Transcription

Transcription Costs Q & A

1. Is the cost of transcription reimbursed under the technical or professional component?
Transcription costs for radiology and radiation oncology services are reimbursed under the technical component and are never included in the professional component.  The professional component for radiology services paid under the Medicare Physicians Fee Schedule (MPFS) is not intended to cover transcription costs. 

In addition, transcription costs are not included in the physician work valuation process. The professional component represents the physician’s professional services associated with their interpretation (via hand written or dictation etc.) and not transcription itself.  Transcribing a report or transcription from a Dictaphone is typically performed by administrative staff and not part of the physician interpretation/work. 

For radiology services provided within hospitals, the transcription costs are part of the hospital cost and not included within the fees set by the MPFS. 

2. How does Medicare reimburse transcription costs in a hospital setting?
Medicare pays for a hospital’s transcription costs under its inpatient prospective payment system (Diagnosis-related Groups, DRGs) or under its outpatient prospective payment system (Ambulatory Payment Classifications, APCs) as part of the hospital cost reporting system.  

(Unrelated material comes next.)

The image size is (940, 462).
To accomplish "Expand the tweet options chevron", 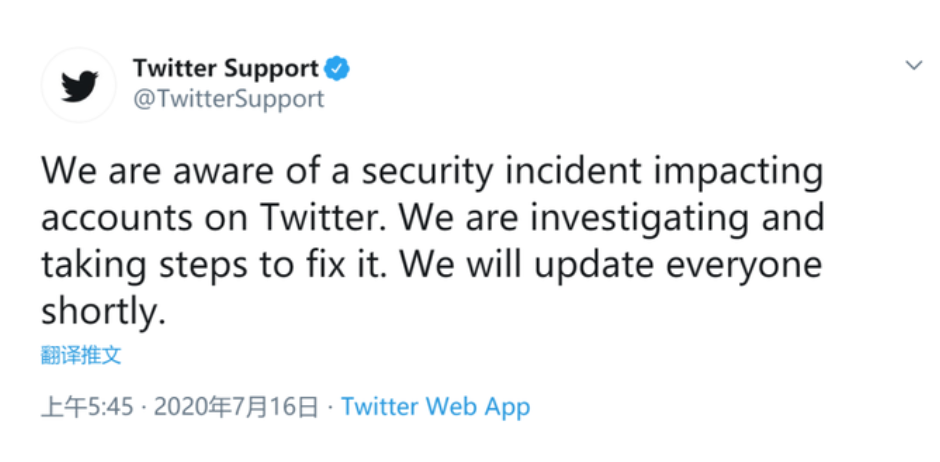I will click(914, 65).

3. Should hospitals charge hospital-based radiologists and radiation oncologists for transcription services?
No.  Hospitals likely would violate Medicare payment policies if they charged and attempted to collect transcription costs from a hospital-based radiologist/radiation oncologist because they already get reimbursed for these expenses under their normal technical charges. 

Furthermore, hospitals potentially risk violating the federal anti-kickback law if they attempt to get paid more than once for transcription costs (i.e., through Medicare hospital payments and again from the hospital-based physician, such as a radiologist who receives referrals of federal-pay patients).  This is because any amounts charged to radiologists for transcription costs would not represent the fair market value of actual services provided to the radiologists (an indication of fraud and abuse risk), since transcription costs were something historically incurred by hospitals, not radiologists.   

Since 1991, the HHS Office of Inspector General has expressed concern about the fraud and abuse risks underlying certain financial arrangements between hospitals and hospital-based physicians.  See “OIG Management Advisory Report on Financial Arrangements between Hospitals and Hospital-Based Physicians”; 1998 Compliance Guidance for Hospitals and the 2005 Supplemental Compliance Guidance for Hospitals which will provided more detailed information.  Notably, the OIG acknowledged in a 1993 letter to the ACR that the practice of hospitals demanding payment for transcription services from hospital-based radiologists may implicate the anti-kickback law.